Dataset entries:
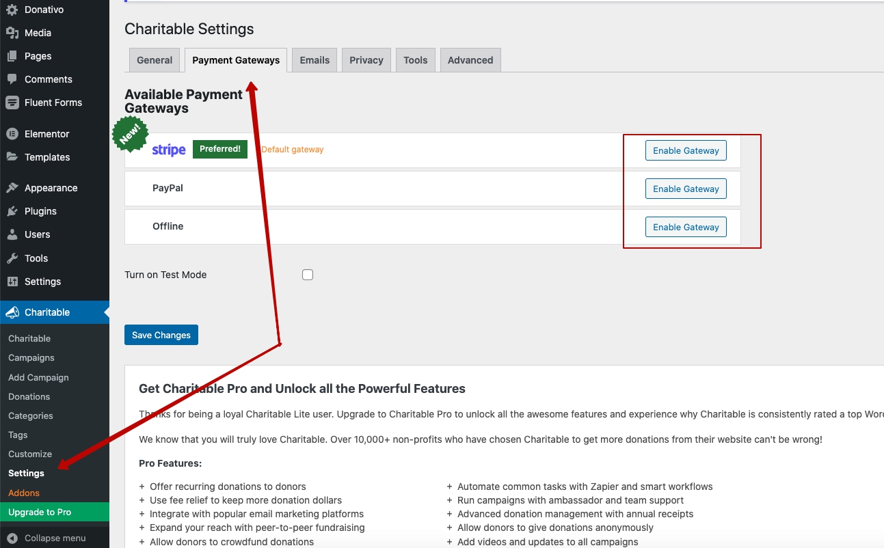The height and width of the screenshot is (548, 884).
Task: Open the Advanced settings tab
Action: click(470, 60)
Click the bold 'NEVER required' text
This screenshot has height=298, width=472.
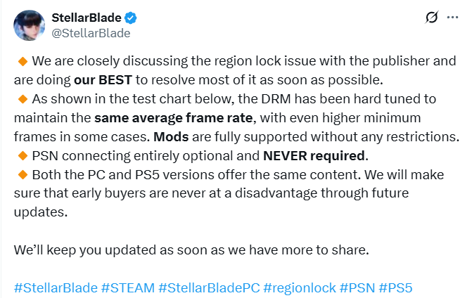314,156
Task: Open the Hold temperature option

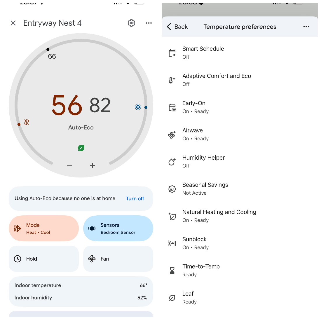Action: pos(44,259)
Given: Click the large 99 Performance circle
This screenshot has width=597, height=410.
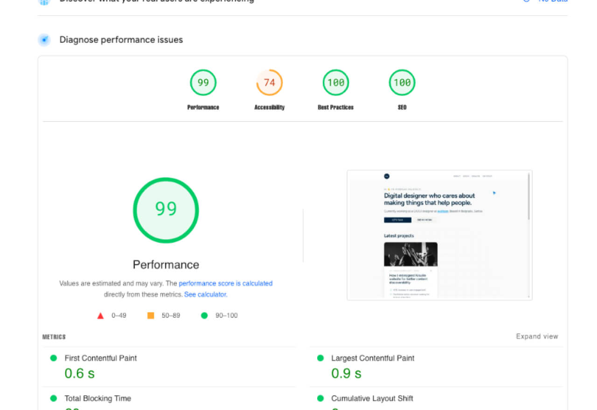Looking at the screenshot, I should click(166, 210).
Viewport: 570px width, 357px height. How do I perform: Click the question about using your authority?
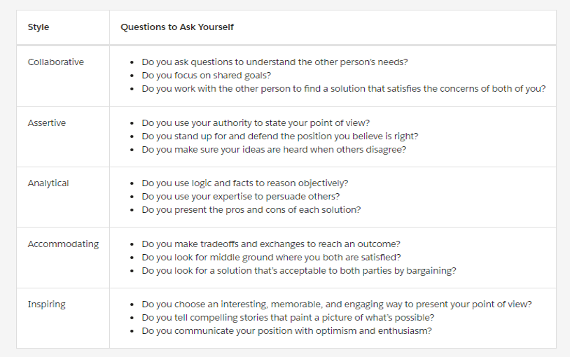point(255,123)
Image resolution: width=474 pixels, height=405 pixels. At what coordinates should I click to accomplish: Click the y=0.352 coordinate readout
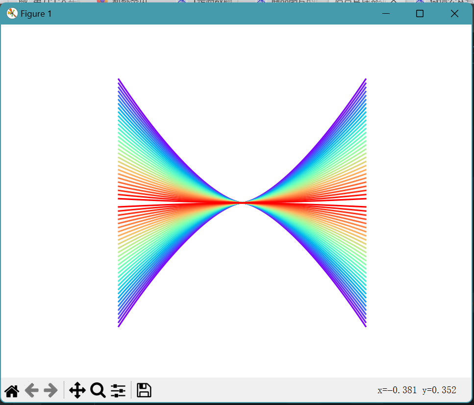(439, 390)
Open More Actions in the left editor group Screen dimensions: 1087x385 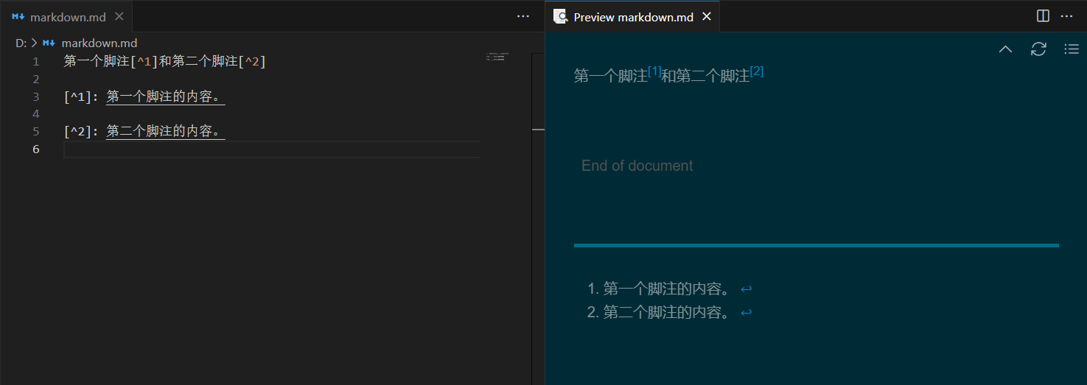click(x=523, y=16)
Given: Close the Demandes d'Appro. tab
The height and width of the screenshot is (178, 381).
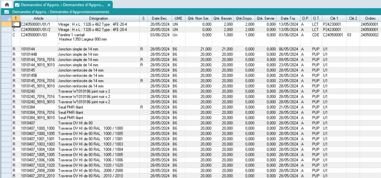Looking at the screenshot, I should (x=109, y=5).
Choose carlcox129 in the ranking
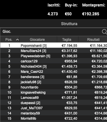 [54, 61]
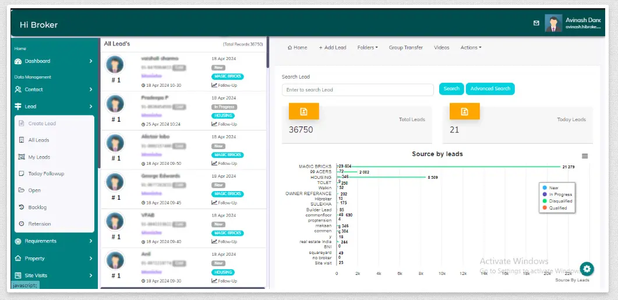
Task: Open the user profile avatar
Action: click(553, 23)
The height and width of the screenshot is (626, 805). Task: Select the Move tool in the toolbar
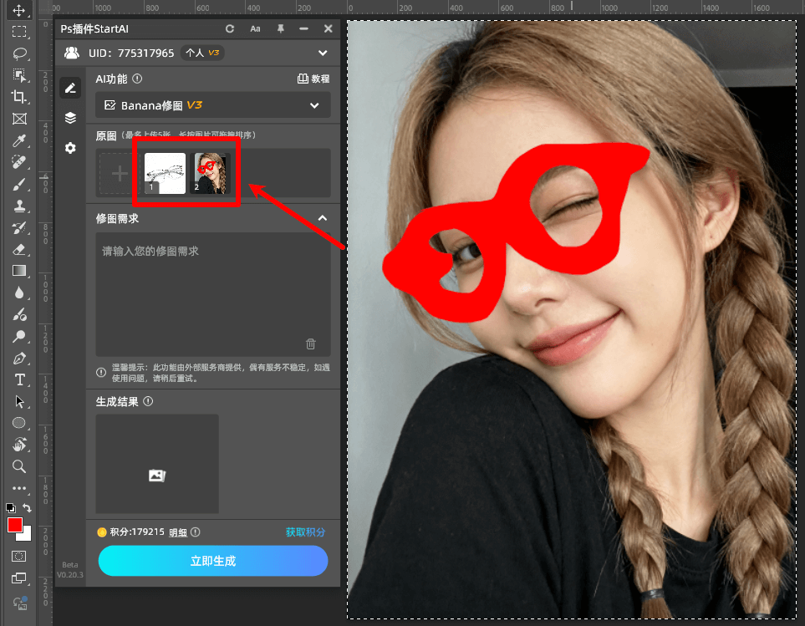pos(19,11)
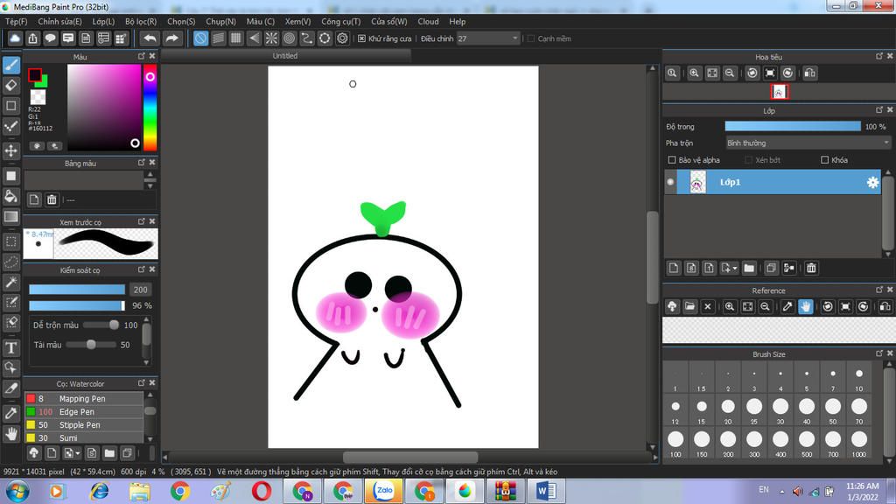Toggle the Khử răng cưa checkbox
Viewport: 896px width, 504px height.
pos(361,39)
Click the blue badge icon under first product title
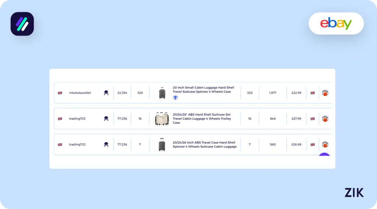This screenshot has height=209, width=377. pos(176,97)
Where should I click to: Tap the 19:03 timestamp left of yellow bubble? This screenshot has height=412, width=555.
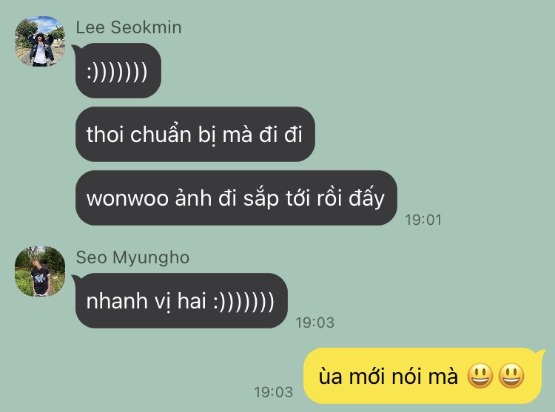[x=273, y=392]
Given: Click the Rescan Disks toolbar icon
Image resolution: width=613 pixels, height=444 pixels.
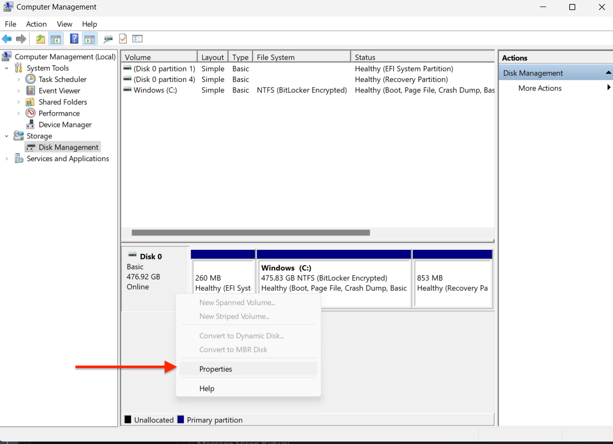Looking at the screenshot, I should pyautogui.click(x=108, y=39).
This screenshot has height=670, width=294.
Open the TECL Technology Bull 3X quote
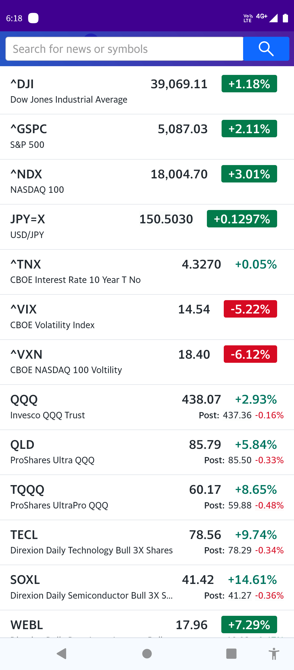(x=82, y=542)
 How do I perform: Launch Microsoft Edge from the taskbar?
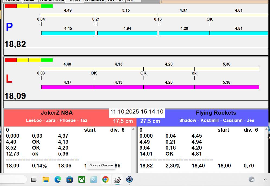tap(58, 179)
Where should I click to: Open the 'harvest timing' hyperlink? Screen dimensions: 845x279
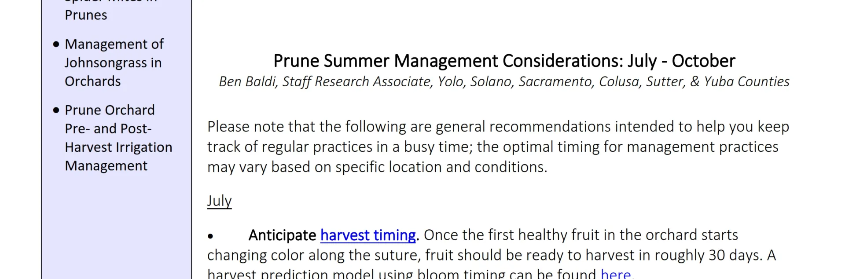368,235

# [WHAT IS EXPECTED]
Please return every line of the records that contains the word "Given".

# [SOLUTION FOR THIS PROBLEM]
Given: Click the large 99 Performance circle
Given: Close the Demandes d'Appro. tab
Given: Click the Rescan Disks toolbar icon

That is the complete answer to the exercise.